The cause of a house fire which claimed the life of a 76-year old man in Mansfield last December was accidental, a Coroner has ruled.

Michael Colin Edward Chapman was taken to hospital following the fire at his home in Chadburn Road on 15 December 2019.  He later died as a result of injuries sustained through smoke inhalation. 

An inquest into Mr Chapman’s death on 23 September 2020 heard that the cause of the fire had been an electrical extension cable, or an item plugged into it, in the lounge of the one-bedroom bungalow.

Mr Chapman’s neighbour had been alerted to the fire by a sounding smoke alarm and, with the assistance of another neighbor, had managed to get him out of the property and into the back garden prior to the arrival of fire crews.  He was given emergency first aid at the scene by firefighters and paramedics, before being taken to Nottingham’s City Hospital where, two weeks later, he sadly died.  

Fire Investigator Tom Clark told the court that the first fire crew arrived on the scene seven minutes after the call to Fire Control.  They were joined by a further two fire crews, plus police and paramedics.

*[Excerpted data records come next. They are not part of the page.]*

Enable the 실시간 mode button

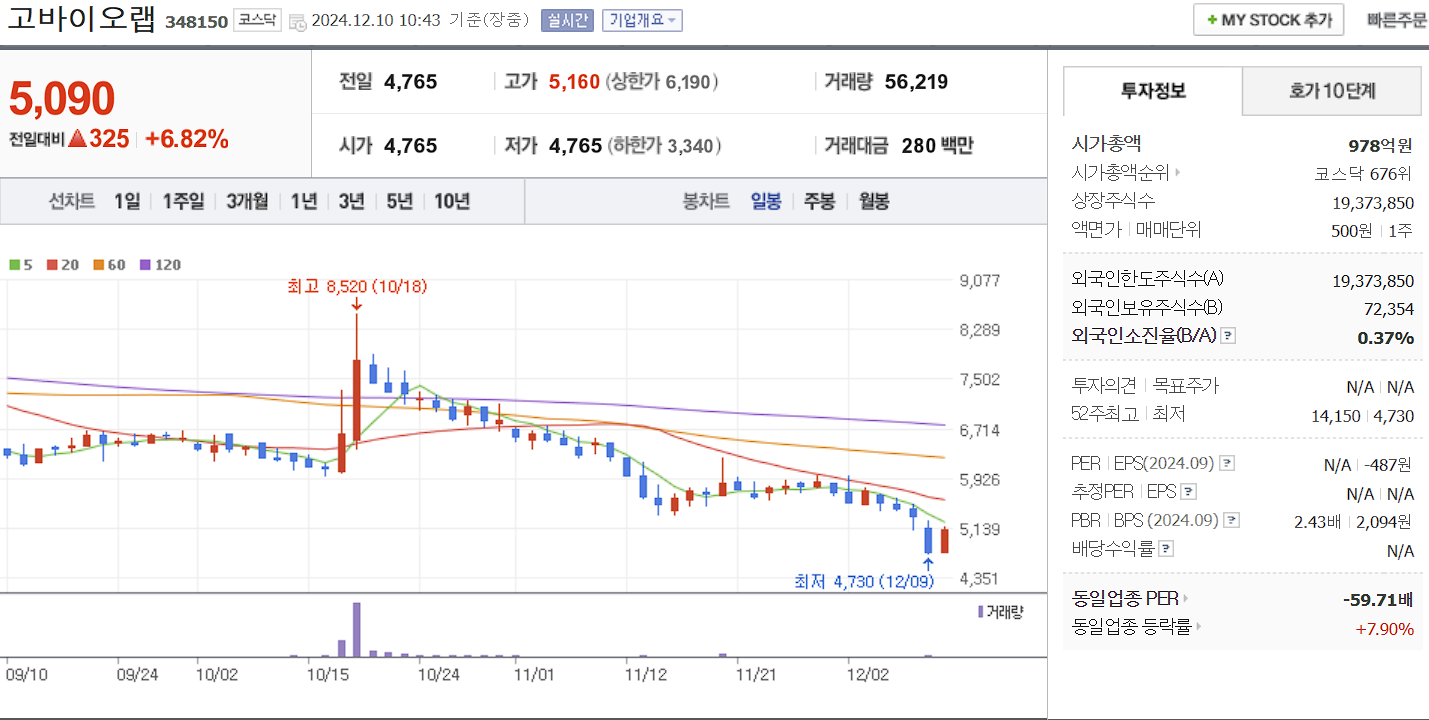click(x=568, y=19)
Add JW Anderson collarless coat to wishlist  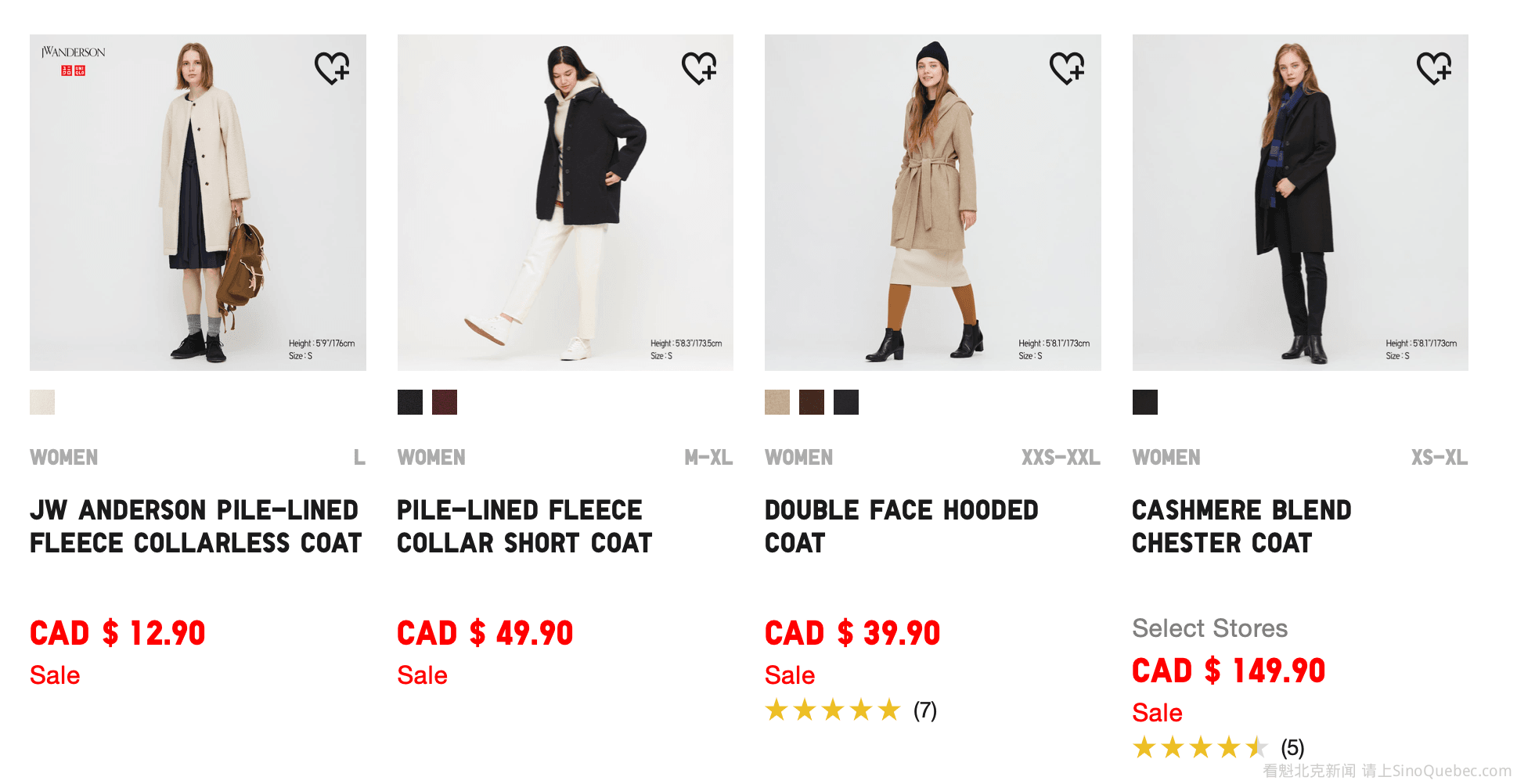point(332,68)
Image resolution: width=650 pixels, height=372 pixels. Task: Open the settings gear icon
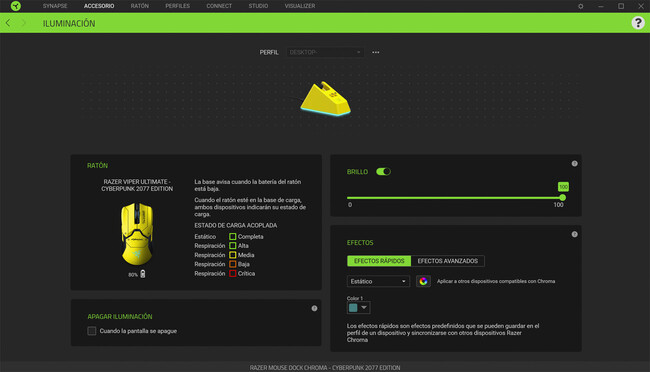tap(580, 6)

Mr Clark said: “On arrival, firefighters found a well-developed fire between a small desk and the sofa in the lounge of the bungalow.  There was significant fire damage to the left-hand side of the sofa and smoke had affected the premises.

“There were various items filling the floor space, and a four-gang electrical extension lead with multiple items plugged into it was within the seat of the fire.  Our investigation concluded that the cause of the fire was accidental and was due to either the extension lead, or one of the items plugged into it.”

The court heard that Mr Chapman had lived ‘a chaotic lifestyle’ in terms of storage and the number of items that were cluttering the lounge at the time of the fire.

Assistant Coroner Jonathan Straw said: “One of the difficulties faced where items are stored in this way – as clutter – is that this can be fuel for the fire and can also make access and egress difficult.”

He added that the confusing effects of smoke can also impede an occupant’s escape from a property, no matter how well they know the lay-out.

Mr Straw concluded that Mr Chapman had died as a result of injuries sustained during a fire at his home address, the cause of which had been accidental.

Speaking after the inquest, Mr Clark said: “The tragic events of 15 December 2019 highlight the increased risk of fire in the home where electrical sockets and extension leads are overloaded, or where electrical appliances have not been maintained or used safely.

“Electrical items, if covered, can over-heat resulting in a fire and can spread quickly to items stored nearby. As we have seen, the outcome can be devastating.

“I would urge people to make sure all electrical items are well-maintained and care is taken so as to avoid any accidental damage to the flex, the plug or even the item itself. Avoid burying or covering these items to also prevent damage or over-heating, and don’t overload sockets or extension leads.

“Make an escape plan for your home and ensure access routes are clear. We also recommend fitting smoke alarms on each level of your property and testing them regularly.

“Our sincerest condolences go to Mr Chapman’s family following this tragic event.”